The creeper trait in chickens is observed sometimes in domestic fowl when the newly hatched chickens have the legs drawn up under the body. The affected chicken is not able to walk but creeps along the ground.
The creeper trait (Fig. 3.2) is expressed by the heterozygous condition of a dominant gene which is lethal when homozygous. Creeper chickens can also be produced if incubating eggs of normal fowls are treated with boric acid or insulin. Such induced creepers are phenocopies of the genetically controlled heterozygous creeper chickens.
Due to a recessive gene, maize plants become dwarfed, because they are deficient in the plant growth hormone known as gibberellic acid. But if the hormone is supplied to the dwarf plants they grow to normal height producing phenocopies of normal plants.
Environmental Effects and Twin Studies:
In human beings it is not possible to perform controlled breeding experiments. Twin studies are perhaps the best way of determining as to whether the observed differences between individuals are due to heredity.
Twins are of two types—monozygotic or identical twins that arise from a single fertilised egg and have identical genotypes; dizygotic or fraternal twins which arise from two fertilised eggs and are therefore no more genetically alike than siblings (brothers and sisters).

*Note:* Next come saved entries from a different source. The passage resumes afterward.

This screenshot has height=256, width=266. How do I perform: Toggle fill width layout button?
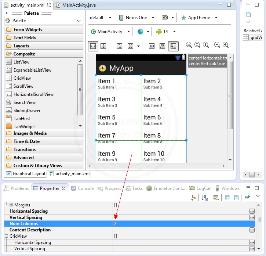click(93, 46)
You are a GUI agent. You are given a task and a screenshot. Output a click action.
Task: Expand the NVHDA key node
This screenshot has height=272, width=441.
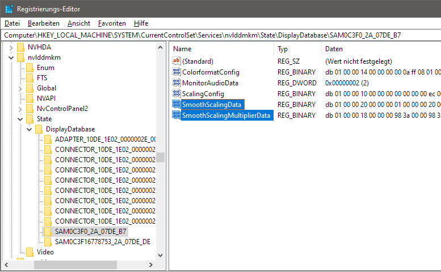pos(11,47)
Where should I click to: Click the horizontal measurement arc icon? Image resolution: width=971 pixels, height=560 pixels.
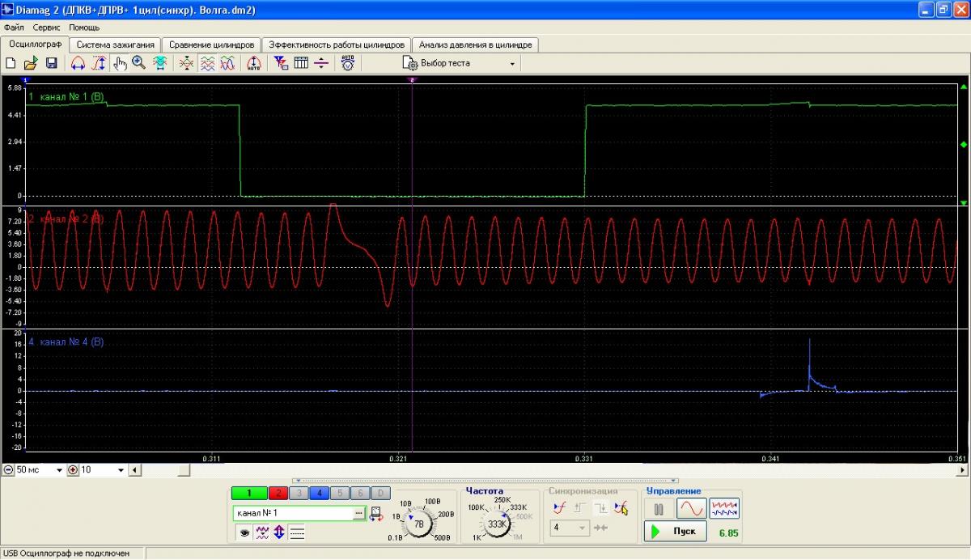point(78,63)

The correct identification of twin types is difficult and unreliable unless done by a physician. For assessing the role of environment in heredity, the percentage of concordance (both twins showing identical phenotype) and discordance (different phenotypes) for a given trait must be determined for twins of both types.

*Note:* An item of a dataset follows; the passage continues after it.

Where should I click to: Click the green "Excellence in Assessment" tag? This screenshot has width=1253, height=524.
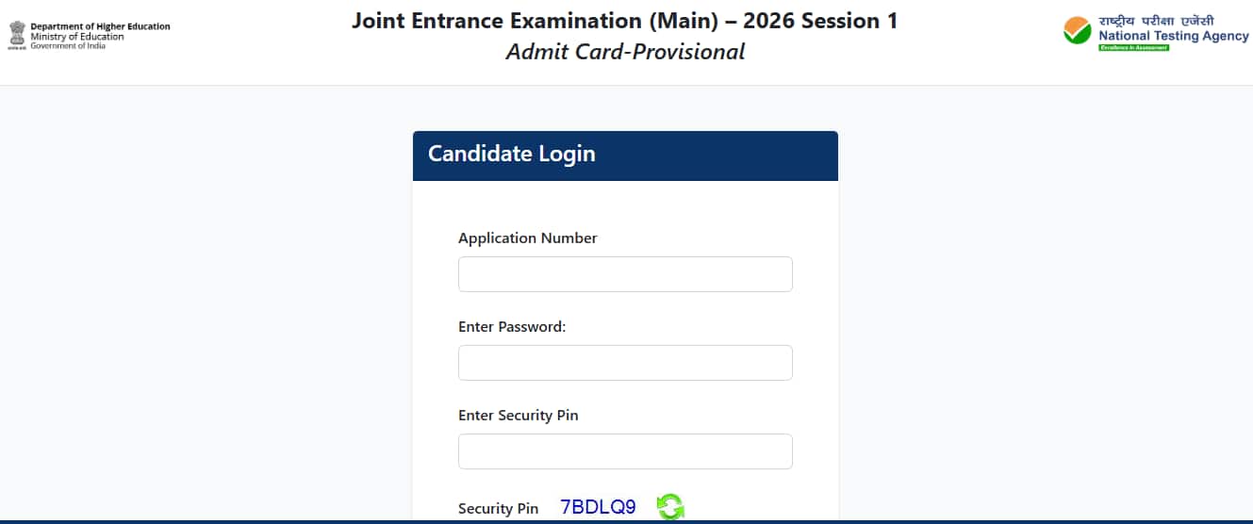[1133, 47]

In general if concordance percentage for a trait is high in the case of monozygotic twins, and much less in dizygotic twins, one can conclude that heredity has played a role. If the concordance rate is similar in monozygotic and dizygotic twins, it suggests that the environment is determining the phenotype. From studies of a large number of twins it has been found that measles (caused by infection with Rubelia virus in early pregnancy) is largely controlled by the environment.

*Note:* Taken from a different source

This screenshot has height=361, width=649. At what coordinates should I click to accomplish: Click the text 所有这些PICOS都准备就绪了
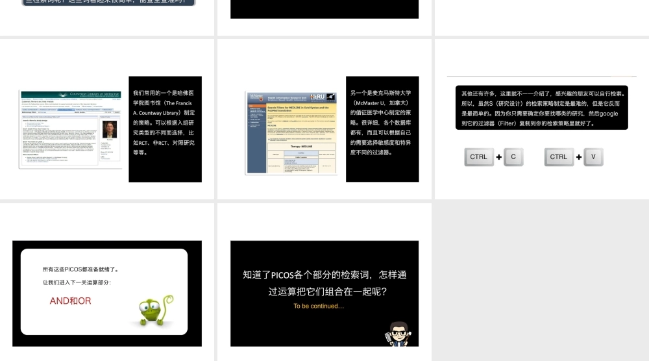[80, 269]
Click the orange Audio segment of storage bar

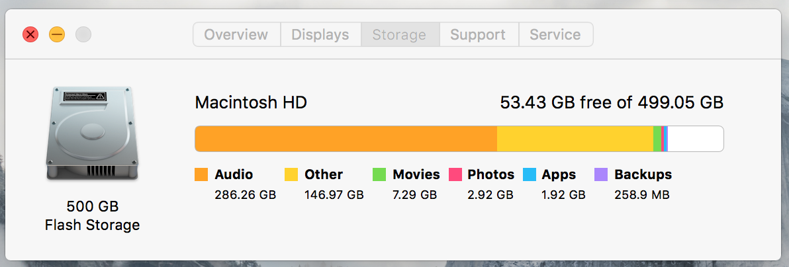[346, 139]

On the other hand conditions like diabetes, schizophrenia, Rickets and tuberculosis appear to be controlled by the genotype. Another useful aspect of twin studies is to determine the effects of different environments on identical genotypes by analysing those rare cases of monozygotic twins that have been separated from birth and reared apart. However in absence of adequate data it is not possible to conclude much on this aspect as yet.
A number of studies have been done to determine how much of human intelligence and I.Q. are controlled by the genotype and how much by the environment. Both clarifications and complications have been revealed. The differences in intelligence among different racial groups have been extensively studied by Arthur Jensen in 1969. This work is highly controversial and has been much debated.
Nevertheless, it is generally agreed that intelligence is under the control of several gene pairs interacting with the environment. From twin studies it has been further estimated that about one-half to three-fourths of human intelligence is determined genetically; the remainder is controlled by the environment.
It is fairly well established that mosquitoes develop resistance to DDT and other insecticides used for eradicating malaria. The resistance develops due to change in the genotype in response to the environment, and is inherited.
Similar resistance is reported also in insects which carry the causal agent for some other diseases like dengue fever, yellow fever, filariasis and river blindness. A number of pests which are harmful to major crops such as rice, maize, cotton, wheat and potato are also known to have become resistant to a wide range of insecticides.